The original Genesis / Mega Drive launched in Japan in 1988 alongside what was, for the time, a pretty revolutionary controller. Pads for the NES / Famicom, Master System and PC Engine had all followed largely the same template – an oblong-shaped controller with two action buttons.
What Sega offered with its 16-bit system was a more ergonomic experience; the MK-1650 pad was rounded so it sat more comfortably in the hands, while the two small 'prongs' at the bottom enhanced grip. Furthermore, Sega added a third action button, opening up plenty of gameplay possibilities.

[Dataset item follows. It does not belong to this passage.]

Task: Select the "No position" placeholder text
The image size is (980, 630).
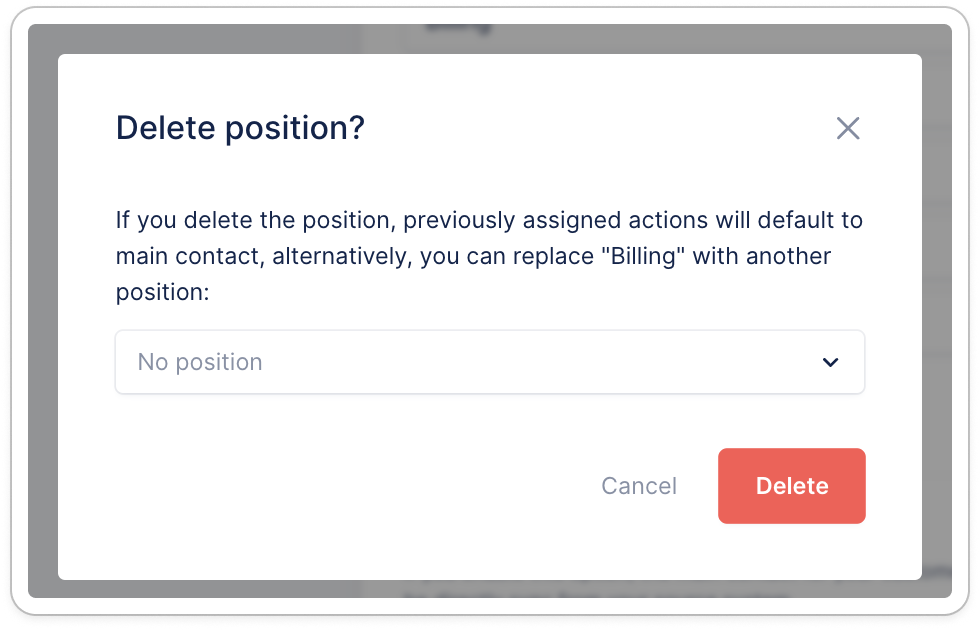Action: [x=200, y=362]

However, Sega's achievement was overshadowed by the release of Nintendo's SNES / Super Famicom two years later. It also boasted an ergonomic design, with the added bonus of four face buttons and two shoulder triggers. This configuration not only gave developers more input options to play with, but it also unwittingly made the SNES the perfect console to host Capcom's Street Fighter II, which uses a six-button setup.
Not to be outdone, Sega released a revised controller for its console to coincide with its own port of Street Fighter II. The Genesis / Mega Drive 6-button pad is widely considered by many fans to be the best for the console (and one of the greatest pads of all time), but there are some who disagree; while the 6-button pad is naturally superior for those games which make use of the extra action buttons, it's smaller and therefore not ideal for those players with larger hands.

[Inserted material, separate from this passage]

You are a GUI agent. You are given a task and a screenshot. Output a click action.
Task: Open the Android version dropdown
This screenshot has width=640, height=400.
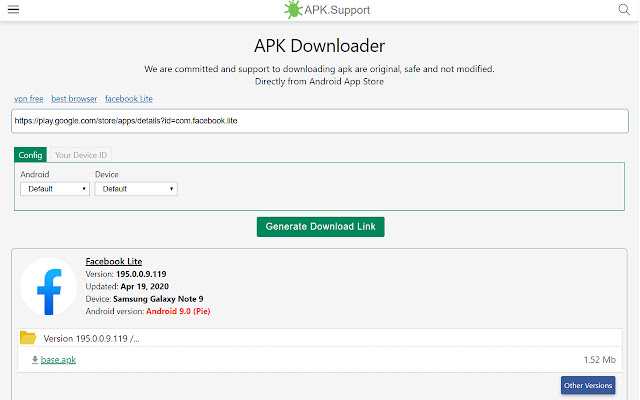point(55,189)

Thankfully, these same people can now rest easy, as Retro-Bit has created the 'Big 6' – an officially-licenced Genesis / Mega Drive pad which uses the original controller's design but adds in three extra face buttons, giving it parity with the 6-button pad.

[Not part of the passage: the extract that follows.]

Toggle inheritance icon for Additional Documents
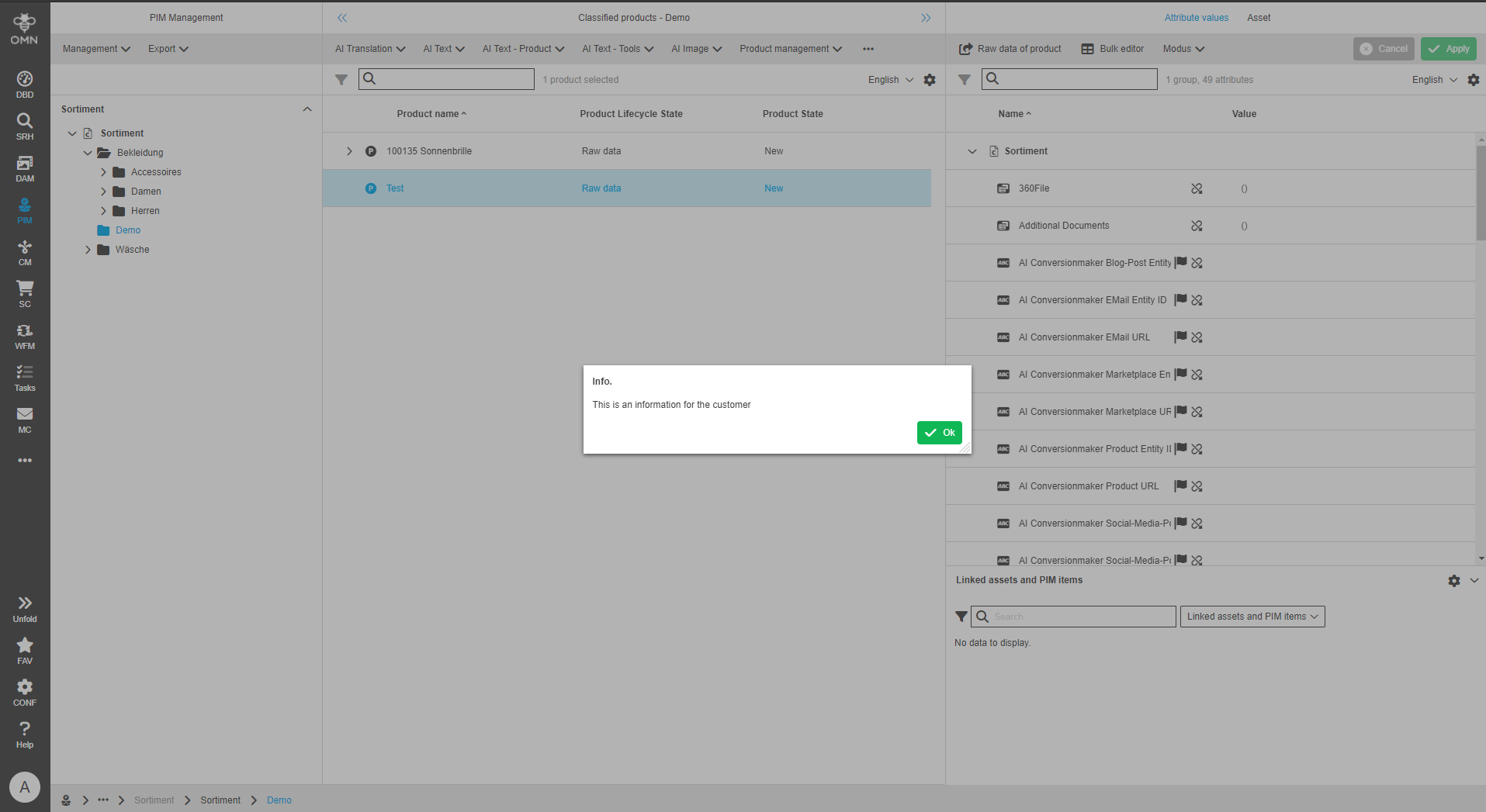 pyautogui.click(x=1197, y=226)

The Big 6 comes in two flavours – one is wired (MSRP: $16.99) and designed to work with original hardware only (there's also a wired USB variant, which costs $19.99). The other is a 2.4GHz wireless edition (MSRP: $34.99) that can work with original hardware and your Switch or PC, thanks to the inclusion of two wireless dongles in the box. The wireless option has an internal rechargeable battery that is topped up using a USB-C cable and comes with 'Home' and 'Screenshot' buttons on the bottom edge, as well as L and R triggers (the wired pad has the Mega Drive-specific 'Mode' button where the R shoulder button would be).
In terms of design, the Big 6 is going to win over a lot of old-school Sega fans who prefer the size and heft of the Mk1 joypad. It's an exact match in terms of feel, but Retro-Fit has made some changes, beyond those additional three buttons. The D-pad is based on the design used on the 6-button controller; that is to say, its edges are more rounded, making it less punishing on your digits. This was always our one key complaint with the original 3-button controller, so we're pleased to see it remedied here.
Less welcome is the placement of the 'Start' button directly above the six action buttons. On the original controller, it was in more or less the same place, but the addition of three additional buttons has forced a rethink from Retro-Bit's design team. We found it a little hard to press due to the fact that it's heavily recessed into the bodywork of the pad. Some of you might actually prefer the placement, but we'd liked to have seen it slap-bang in the middle, just like it is on the original six-button controller – after decades of using that particular pad, our muscle memory is too entrenched for us to imagine it being anywhere else, if we're honest.
Outside of this, there's little to complain about here. The wired pad has a massive 3-meter cable which means you don't have to sit right in front of your television, while the wireless version performs admirably; we've especially liked using it for retro gaming on our Switch.